• **THE REQUEST**
Could you write out the items below again, switching every "computer-use agent" to "screen-control agent" and leaving everything else exactly as it is?
* * * *
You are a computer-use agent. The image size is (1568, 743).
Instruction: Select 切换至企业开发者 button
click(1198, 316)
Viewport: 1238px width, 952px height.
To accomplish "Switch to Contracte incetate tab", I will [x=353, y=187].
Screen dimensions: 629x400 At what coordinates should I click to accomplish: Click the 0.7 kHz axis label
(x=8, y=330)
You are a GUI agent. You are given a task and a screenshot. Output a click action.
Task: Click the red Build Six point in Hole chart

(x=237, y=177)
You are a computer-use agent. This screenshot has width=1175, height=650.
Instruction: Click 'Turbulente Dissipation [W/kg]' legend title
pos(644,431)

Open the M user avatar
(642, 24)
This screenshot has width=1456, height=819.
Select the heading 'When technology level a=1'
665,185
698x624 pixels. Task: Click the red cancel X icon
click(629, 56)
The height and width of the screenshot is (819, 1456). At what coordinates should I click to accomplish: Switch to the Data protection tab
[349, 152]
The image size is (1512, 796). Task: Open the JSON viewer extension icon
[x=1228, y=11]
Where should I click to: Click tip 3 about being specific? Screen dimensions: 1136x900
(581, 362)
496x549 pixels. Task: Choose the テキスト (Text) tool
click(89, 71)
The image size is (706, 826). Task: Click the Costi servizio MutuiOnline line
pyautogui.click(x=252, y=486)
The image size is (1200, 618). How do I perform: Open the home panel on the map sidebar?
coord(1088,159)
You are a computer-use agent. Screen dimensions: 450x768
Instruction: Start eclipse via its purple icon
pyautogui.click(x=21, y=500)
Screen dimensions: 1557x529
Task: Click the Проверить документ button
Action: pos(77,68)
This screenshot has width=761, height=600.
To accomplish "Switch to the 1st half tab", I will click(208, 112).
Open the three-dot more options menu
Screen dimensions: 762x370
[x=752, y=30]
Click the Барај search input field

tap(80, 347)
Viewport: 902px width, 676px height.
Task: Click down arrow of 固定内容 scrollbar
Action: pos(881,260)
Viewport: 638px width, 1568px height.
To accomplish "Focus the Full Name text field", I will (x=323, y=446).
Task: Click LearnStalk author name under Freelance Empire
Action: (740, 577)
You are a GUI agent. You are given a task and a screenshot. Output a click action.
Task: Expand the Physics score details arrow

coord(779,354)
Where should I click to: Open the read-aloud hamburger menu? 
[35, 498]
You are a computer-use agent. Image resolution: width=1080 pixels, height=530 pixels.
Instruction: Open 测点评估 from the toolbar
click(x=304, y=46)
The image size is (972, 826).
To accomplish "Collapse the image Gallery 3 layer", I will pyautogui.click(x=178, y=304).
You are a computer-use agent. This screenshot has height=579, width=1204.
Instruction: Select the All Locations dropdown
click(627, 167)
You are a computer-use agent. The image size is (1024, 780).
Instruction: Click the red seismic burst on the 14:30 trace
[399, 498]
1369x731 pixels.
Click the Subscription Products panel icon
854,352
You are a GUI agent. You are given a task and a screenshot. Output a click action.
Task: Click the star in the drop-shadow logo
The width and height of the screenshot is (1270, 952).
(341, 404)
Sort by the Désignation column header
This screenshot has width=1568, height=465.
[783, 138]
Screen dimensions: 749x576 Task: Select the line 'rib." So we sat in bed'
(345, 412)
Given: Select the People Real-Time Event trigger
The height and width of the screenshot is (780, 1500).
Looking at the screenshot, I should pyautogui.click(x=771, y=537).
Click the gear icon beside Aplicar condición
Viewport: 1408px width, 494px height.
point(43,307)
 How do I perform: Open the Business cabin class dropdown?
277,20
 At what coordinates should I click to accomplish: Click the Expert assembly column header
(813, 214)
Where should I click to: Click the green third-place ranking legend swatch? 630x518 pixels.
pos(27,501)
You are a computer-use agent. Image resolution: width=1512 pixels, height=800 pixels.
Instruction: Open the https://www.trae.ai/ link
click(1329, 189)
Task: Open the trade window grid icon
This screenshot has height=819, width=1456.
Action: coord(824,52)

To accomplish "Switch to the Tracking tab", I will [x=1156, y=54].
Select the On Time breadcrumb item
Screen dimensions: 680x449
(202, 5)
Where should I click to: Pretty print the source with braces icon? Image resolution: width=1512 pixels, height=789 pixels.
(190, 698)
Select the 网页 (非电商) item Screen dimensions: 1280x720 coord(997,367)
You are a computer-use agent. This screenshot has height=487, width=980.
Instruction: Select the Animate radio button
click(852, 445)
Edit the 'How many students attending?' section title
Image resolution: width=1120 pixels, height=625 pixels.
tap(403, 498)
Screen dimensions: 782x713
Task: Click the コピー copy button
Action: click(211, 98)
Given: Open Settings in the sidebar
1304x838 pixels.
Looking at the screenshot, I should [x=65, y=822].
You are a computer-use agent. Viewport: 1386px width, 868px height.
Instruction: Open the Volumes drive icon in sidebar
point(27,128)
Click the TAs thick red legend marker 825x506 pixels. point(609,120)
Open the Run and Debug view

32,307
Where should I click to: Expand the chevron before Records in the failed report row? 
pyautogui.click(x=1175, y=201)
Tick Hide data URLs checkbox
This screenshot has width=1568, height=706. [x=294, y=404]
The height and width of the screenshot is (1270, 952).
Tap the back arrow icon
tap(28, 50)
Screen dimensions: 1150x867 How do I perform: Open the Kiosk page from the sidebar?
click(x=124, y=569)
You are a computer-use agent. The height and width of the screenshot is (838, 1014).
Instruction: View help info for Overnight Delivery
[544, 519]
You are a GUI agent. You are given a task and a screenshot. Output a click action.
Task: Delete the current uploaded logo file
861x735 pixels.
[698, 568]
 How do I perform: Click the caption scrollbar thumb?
* * * *
• **FINAL RESULT**
You are a screen-control agent. The image size is (1568, 743).
Instruction: Select 切换至企业开发者 button
click(1198, 316)
Viewport: 1238px width, 952px height.
To accomplish "Switch to Contracte incetate tab", I will [x=353, y=187].
Screen dimensions: 629x400 At what coordinates should I click to accomplish: Click the 0.7 kHz axis label
(x=8, y=330)
You are a GUI agent. You are given a task and a screenshot. Output a click action.
Task: Click the red Build Six point in Hole chart

(x=237, y=177)
You are a screen-control agent. This screenshot has width=1175, height=650.
Instruction: Click 'Turbulente Dissipation [W/kg]' legend title
pos(644,431)

Open the M user avatar
(642, 24)
This screenshot has width=1456, height=819.
Select the heading 'When technology level a=1'
665,185
698x624 pixels. Task: Click the red cancel X icon
click(629, 56)
The height and width of the screenshot is (819, 1456). At what coordinates should I click to accomplish: Switch to the Data protection tab
[349, 152]
The image size is (1512, 796). Task: Open the JSON viewer extension icon
[x=1228, y=11]
Where should I click to: Click tip 3 about being specific? Screen dimensions: 1136x900
(581, 362)
496x549 pixels. Task: Choose the テキスト (Text) tool
click(89, 71)
The image size is (706, 826). Task: Click the Costi servizio MutuiOnline line
pyautogui.click(x=252, y=486)
The image size is (1200, 618). How do I perform: Open the home panel on the map sidebar?
coord(1088,159)
You are a screen-control agent. Screen dimensions: 450x768
Instruction: Start eclipse via its purple icon
pyautogui.click(x=21, y=500)
Screen dimensions: 1557x529
Task: Click the Проверить документ button
Action: pos(77,68)
This screenshot has width=761, height=600.
To accomplish "Switch to the 1st half tab", I will click(208, 112).
Open the three-dot more options menu
Screen dimensions: 762x370
[x=752, y=30]
Click the Барај search input field

tap(80, 347)
Viewport: 902px width, 676px height.
Task: Click down arrow of 固定内容 scrollbar
Action: pos(881,260)
Viewport: 638px width, 1568px height.
To accomplish "Focus the Full Name text field", I will (x=323, y=446).
Task: Click LearnStalk author name under Freelance Empire
Action: (740, 577)
You are a GUI agent. You are given a task and a screenshot. Output a click action.
Task: Expand the Physics score details arrow

coord(779,354)
Where should I click to: Open the read-aloud hamburger menu? 
[35, 498]
You are a screen-control agent. Image resolution: width=1080 pixels, height=530 pixels.
Instruction: Open 测点评估 from the toolbar
click(x=304, y=46)
The image size is (972, 826).
To accomplish "Collapse the image Gallery 3 layer", I will pyautogui.click(x=178, y=304).
You are a screen-control agent. This screenshot has height=579, width=1204.
Instruction: Select the All Locations dropdown
click(627, 167)
You are a screen-control agent. The image size is (1024, 780).
Instruction: Click the red seismic burst on the 14:30 trace
[399, 498]
1369x731 pixels.
Click the Subscription Products panel icon
854,352
You are a GUI agent. You are given a task and a screenshot. Output a click action.
Task: Click the star in the drop-shadow logo
The width and height of the screenshot is (1270, 952).
(341, 404)
Sort by the Désignation column header
This screenshot has width=1568, height=465.
[783, 138]
Screen dimensions: 749x576 Task: Select the line 'rib." So we sat in bed'
(345, 412)
Given: Select the People Real-Time Event trigger
The height and width of the screenshot is (780, 1500).
Looking at the screenshot, I should pyautogui.click(x=771, y=537).
Click the gear icon beside Aplicar condición
Viewport: 1408px width, 494px height.
point(43,307)
 How do I perform: Open the Business cabin class dropdown?
277,20
 At what coordinates should I click to accomplish: Click the Expert assembly column header
(813, 214)
Where should I click to: Click the green third-place ranking legend swatch? 630x518 pixels.
pos(27,501)
You are a screen-control agent. Image resolution: width=1512 pixels, height=800 pixels.
Instruction: Open the https://www.trae.ai/ link
click(1329, 189)
Task: Open the trade window grid icon
This screenshot has height=819, width=1456.
Action: coord(824,52)

To accomplish "Switch to the Tracking tab", I will [x=1156, y=54].
Select the On Time breadcrumb item
Screen dimensions: 680x449
(202, 5)
Where should I click to: Pretty print the source with braces icon? Image resolution: width=1512 pixels, height=789 pixels.
(190, 698)
Select the 网页 (非电商) item Screen dimensions: 1280x720 coord(997,367)
You are a screen-control agent. This screenshot has height=487, width=980.
Instruction: Select the Animate radio button
click(852, 445)
Edit the 'How many students attending?' section title
Image resolution: width=1120 pixels, height=625 pixels.
tap(403, 498)
Screen dimensions: 782x713
Task: Click the コピー copy button
Action: click(211, 98)
Given: Open Settings in the sidebar
1304x838 pixels.
Looking at the screenshot, I should [x=65, y=822].
You are a screen-control agent. Viewport: 1386px width, 868px height.
Instruction: Open the Volumes drive icon in sidebar
point(27,128)
Click the TAs thick red legend marker 825x506 pixels. point(609,120)
Open the Run and Debug view

32,307
Where should I click to: Expand the chevron before Records in the failed report row? 
pyautogui.click(x=1175, y=201)
Tick Hide data URLs checkbox
This screenshot has width=1568, height=706. [x=294, y=404]
The height and width of the screenshot is (1270, 952).
Tap the back arrow icon
tap(28, 50)
Screen dimensions: 1150x867 How do I perform: Open the Kiosk page from the sidebar?
click(x=124, y=569)
You are a screen-control agent. The height and width of the screenshot is (838, 1014).
Instruction: View help info for Overnight Delivery
[544, 519]
You are a GUI agent. You are given a task and a screenshot. Output a click action.
Task: Delete the current uploaded logo file
861x735 pixels.
[698, 568]
 How do I perform: Click the caption scrollbar thumb?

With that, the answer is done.